(Given text begins)

Venturino of Bergamo (9 April 1304 - 28 March 1346) was an Italian Dominican preacher. His cause for beatification is only within preliminary stages.

==Life==
He was born at Bergamo, and received the habit of the Order of Friars Preachers at the convent of St. Stephen, Bergamo, 22 January 1319. From 1328 to 1335 he won fame preaching in all the cities of upper Italy.

In February, 1335, he planned to make a penitential pilgrimage to Rome with about thirty thousand of his converts. His purpose was misunderstood, and Pope Benedict XII, then residing at Avignon, thought that Venturino wished to make himself pope. He wrote letters to Giovanni Pagnotti, Bishop of Anagni, his spiritual vicar, to the Canons of St. Peter's and St. John Lateran's, and to the Roman senators empowering them to stop the pilgrimage.

This complaint to the Dominican Master General resulted in an ordinance of the Chapter of London (1335) condemning such pilgrimages. The pope's letters and commands, however, did not reach Venturino, and he arrived in Rome, 21 March 1335. He was well received, and preached in various churches. Twelve days later he left Rome, without explanation, and the pilgrimage ended in disorder.

In June, he requested an audience with Benedict XII at Avignon; he was seized and cast into prison (1335–43). He was restored to favour by Pope Clement VI, who appointed him to preach a crusade against the Turks, 4 January 1344; his success was remarkable. He urged the pope to appoint Humbert II of Dauphiné, whose friend and spiritual adviser he had been, leader of the crusade, but Humbert proved incapable and the crusade came to nothing. Venturino's writings consist of sermons (now lost) and letters. He died at Smyrna.

(Given text ends)
(Provided records begins)

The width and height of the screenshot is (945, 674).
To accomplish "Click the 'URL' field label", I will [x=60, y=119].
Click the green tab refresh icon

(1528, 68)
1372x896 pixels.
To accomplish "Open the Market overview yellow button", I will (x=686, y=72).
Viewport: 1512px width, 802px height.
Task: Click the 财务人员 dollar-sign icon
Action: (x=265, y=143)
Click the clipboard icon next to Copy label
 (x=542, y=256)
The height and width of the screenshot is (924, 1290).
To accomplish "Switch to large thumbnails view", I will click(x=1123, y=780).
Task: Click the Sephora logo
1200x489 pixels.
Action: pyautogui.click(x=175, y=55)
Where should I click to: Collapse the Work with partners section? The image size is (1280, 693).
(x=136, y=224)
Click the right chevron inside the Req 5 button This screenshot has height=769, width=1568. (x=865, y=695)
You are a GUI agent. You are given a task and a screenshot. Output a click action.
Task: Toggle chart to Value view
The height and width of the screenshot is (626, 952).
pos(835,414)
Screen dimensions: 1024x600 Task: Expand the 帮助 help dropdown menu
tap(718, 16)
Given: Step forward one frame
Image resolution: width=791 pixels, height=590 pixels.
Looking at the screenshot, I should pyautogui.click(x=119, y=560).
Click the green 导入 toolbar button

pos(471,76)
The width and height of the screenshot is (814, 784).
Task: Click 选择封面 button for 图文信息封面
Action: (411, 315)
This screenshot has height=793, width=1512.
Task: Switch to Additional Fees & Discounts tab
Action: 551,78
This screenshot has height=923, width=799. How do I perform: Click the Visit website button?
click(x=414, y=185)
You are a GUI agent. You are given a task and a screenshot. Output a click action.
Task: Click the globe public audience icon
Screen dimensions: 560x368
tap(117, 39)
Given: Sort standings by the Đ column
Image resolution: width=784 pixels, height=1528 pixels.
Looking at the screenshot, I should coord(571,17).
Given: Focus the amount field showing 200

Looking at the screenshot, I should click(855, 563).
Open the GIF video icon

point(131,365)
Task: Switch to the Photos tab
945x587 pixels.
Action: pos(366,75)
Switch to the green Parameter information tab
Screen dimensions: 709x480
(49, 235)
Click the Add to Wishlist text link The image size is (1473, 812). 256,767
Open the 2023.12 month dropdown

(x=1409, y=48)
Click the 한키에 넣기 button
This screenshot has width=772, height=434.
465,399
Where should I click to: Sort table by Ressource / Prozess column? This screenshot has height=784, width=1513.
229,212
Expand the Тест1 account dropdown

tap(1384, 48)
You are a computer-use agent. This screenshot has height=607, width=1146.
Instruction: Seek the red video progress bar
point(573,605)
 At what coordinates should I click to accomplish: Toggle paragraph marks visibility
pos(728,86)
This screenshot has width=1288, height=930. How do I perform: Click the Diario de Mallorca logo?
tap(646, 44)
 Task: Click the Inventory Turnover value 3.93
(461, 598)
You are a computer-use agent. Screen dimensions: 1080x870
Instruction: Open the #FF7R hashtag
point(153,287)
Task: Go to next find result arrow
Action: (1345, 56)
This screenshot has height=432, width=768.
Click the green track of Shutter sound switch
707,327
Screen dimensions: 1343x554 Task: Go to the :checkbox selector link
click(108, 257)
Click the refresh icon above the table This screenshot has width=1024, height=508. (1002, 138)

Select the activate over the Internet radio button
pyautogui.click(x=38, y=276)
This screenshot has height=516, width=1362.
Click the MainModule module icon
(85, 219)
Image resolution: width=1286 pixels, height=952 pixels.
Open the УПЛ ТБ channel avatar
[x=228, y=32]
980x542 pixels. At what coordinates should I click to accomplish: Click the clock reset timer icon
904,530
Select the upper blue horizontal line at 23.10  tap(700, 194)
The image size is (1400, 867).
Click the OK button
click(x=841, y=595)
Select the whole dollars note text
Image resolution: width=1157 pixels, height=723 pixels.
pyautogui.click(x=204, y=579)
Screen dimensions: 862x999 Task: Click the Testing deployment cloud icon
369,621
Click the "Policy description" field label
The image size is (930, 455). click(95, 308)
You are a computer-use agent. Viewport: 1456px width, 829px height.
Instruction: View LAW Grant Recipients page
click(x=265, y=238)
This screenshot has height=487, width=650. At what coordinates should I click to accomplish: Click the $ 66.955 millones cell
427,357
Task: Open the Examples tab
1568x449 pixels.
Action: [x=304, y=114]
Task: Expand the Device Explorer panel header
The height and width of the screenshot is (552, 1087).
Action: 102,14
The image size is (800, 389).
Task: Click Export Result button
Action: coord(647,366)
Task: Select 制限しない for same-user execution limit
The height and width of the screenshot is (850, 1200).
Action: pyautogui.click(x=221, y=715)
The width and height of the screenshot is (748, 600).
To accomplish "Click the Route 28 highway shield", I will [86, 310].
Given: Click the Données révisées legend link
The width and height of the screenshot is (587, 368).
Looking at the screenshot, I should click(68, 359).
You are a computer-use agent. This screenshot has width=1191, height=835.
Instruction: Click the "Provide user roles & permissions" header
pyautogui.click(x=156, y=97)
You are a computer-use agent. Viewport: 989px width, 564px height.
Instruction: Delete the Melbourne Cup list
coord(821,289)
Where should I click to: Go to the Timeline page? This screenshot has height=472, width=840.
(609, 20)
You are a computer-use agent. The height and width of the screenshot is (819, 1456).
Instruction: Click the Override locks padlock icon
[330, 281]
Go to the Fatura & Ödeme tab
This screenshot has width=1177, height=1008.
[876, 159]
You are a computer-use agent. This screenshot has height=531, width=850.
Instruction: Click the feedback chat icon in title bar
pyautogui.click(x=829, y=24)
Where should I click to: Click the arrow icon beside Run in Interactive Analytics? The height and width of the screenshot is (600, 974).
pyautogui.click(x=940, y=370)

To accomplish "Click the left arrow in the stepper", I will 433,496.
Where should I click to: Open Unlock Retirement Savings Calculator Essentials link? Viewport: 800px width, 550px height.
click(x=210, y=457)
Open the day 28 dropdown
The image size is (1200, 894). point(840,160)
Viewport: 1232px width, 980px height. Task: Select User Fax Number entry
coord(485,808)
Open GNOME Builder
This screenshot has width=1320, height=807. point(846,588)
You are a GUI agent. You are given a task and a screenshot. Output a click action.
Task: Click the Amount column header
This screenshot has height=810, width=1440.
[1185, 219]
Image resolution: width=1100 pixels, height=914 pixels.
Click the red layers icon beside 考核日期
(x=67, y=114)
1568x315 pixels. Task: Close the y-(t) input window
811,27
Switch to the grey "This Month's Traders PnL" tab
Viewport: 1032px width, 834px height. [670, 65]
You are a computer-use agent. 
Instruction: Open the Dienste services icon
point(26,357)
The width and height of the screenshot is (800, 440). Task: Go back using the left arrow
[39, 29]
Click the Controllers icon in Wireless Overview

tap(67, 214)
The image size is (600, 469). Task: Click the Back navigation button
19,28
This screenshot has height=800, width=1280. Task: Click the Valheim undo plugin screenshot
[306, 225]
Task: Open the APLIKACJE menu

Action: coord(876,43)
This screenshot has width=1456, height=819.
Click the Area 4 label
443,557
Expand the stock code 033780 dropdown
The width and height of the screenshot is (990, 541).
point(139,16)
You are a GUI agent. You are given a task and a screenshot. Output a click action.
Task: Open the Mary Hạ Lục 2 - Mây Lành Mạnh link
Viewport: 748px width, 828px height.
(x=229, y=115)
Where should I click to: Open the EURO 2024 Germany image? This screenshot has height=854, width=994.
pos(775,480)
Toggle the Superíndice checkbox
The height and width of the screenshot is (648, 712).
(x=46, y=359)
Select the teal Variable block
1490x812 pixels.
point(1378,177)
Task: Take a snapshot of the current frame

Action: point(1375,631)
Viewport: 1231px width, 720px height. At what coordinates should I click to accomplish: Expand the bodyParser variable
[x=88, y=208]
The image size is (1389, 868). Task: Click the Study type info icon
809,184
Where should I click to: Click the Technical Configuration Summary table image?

(Provided records ends)

(What you need to do)
(a) In the passage on Venturino of Bergamo, which pope appointed him to preach a crusade against the Turks?
(b) Duplicate everything in the passage on Venturino of Bergamo from "This complaint to" down to "ended in disorder.".
(c) Decide whether each statement agrees with the passage on Venturino of Bergamo, answering yes or no and quoting the words that settle it: (i) Venturino received the habit of the Order of Friars Preachers at the convent of St. Stephen in Bergamo. (ii) The letters and commands of Pope Benedict XII reached Venturino before he arrived in Rome. (iii) The crusade under Humbert II of Dauphiné came to nothing.

(Solutions for each task)
(a) Pope Clement VI.

(b)
This complaint to the Dominican Master General resulted in an ordinance of the Chapter of London (1335) condemning such pilgrimages. The pope's letters and commands, however, did not reach Venturino, and he arrived in Rome, 21 March 1335. He was well received, and preached in various churches. Twelve days later he left Rome, without explanation, and the pilgrimage ended in disorder.

(c)
(i) Yes: "received the habit of the Order of Friars Preachers at the convent of St. Stephen, Bergamo, 22 January 1319."
(ii) No: "The pope's letters and commands, however, did not reach Venturino, and he arrived in Rome, 21 March 1335."
(iii) Yes: "Humbert proved incapable and the crusade came to nothing."